The video accompanying the statement showed the office of an unidentified bank with several metal safes full of cash totaling $30 million.

The Interior Ministry has detained a group of seven individuals believed to be responsible for laundering more than $1.1 billion over five years using several commercial banks and over 100 Russian and foreign firms.

In a statement released Monday, the ministry said investigators had conducted 85 searches that revealed an operation involving 400 people.  

No additional information regarding the individuals, firms or banks in question was given, and the ministry had no further comment when reached by phone.

The only available detail was that the group was headed by a 42-year-old native of the town of Mytishchi in the Moscow region.

The video accompanying the statement showed the office of an unidentified bank with several metal safes full of cash totaling $30 million, registration papers for multiple legal entities and more than 500 stamps.

Money laundering was recently identified as one of the main problems facing the Russian economy by the Central Bank's former chairman, Sergei Ignatyev, who said that more than half of the $49 billion in illegal capital flight last year was controlled "by one well-organized group of individuals," a group which he declined to name.

Ignatyev, who was replaced in June by former Economic Adviser to the President Elvira Nabiullina, told Vedomosti in February that money laundering, which he attributed to bribes, kickbacks, illegal imports, tax evasion and drug trade, amounted to 2.5 percent of Russia's gross domestic product in 2012.

The government has recognized the scale of the problem; President Vladimir Putin signed amendments to money-laundering legislation at the end of June that brought Russia's laws into accordance with the standards of the Financial Action Task Force on Money Laundering.

A Russian, Vladimir Nechayev, has been appointed the FATF President, with his one-year term beginning on July 1st.

Russia's active battle against money laundering was prompted by ongoing concern with diminishing budget revenues, something that could jeopardize the fulfillment of Putin's campaign pledges.

According to the former Central Bank chief, the government loses up to $20 billion a year from tax evasion, and 11 percent of businesses pay no tax at all.

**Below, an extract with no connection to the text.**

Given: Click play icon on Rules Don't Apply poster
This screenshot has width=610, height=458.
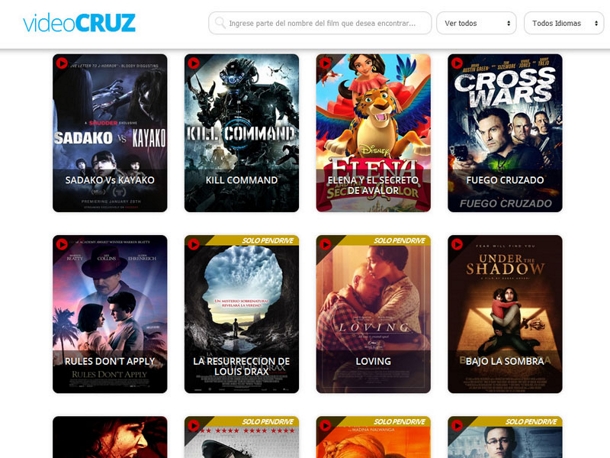Looking at the screenshot, I should [x=62, y=244].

Many experts have said these corrupt schemes could not operate without protection from high-ranking government officials.

Pavel Usanov, head of the Hayek Institute for Economy and Law in St. Petersburg, said high-ranking officials were pressured to seek further sources of income for the government's coffers, and putting Russia's shadow economy into the light was seen to be one of the obvious options to do that.

"There are two interests here — one is internal fighting within higher echelons of the Russian elite, and another is the desire to get more tax revenue," Usanov said.

Usanov also raised several questions about the Interior Ministry's large-scale detention.

"It seems they just want to show how much they worked and thus improve their statistical results: that they've conducted 85 searches and uncovered the involvement of 400 people," he said.

At the same time, money-laundering accusations have often been criticized for being politically driven.

One of the six criminal cases against prominent opposition whistleblower Alexei Navalny involves charges of money-laundering and defrauding a transportation company of $1.8 million.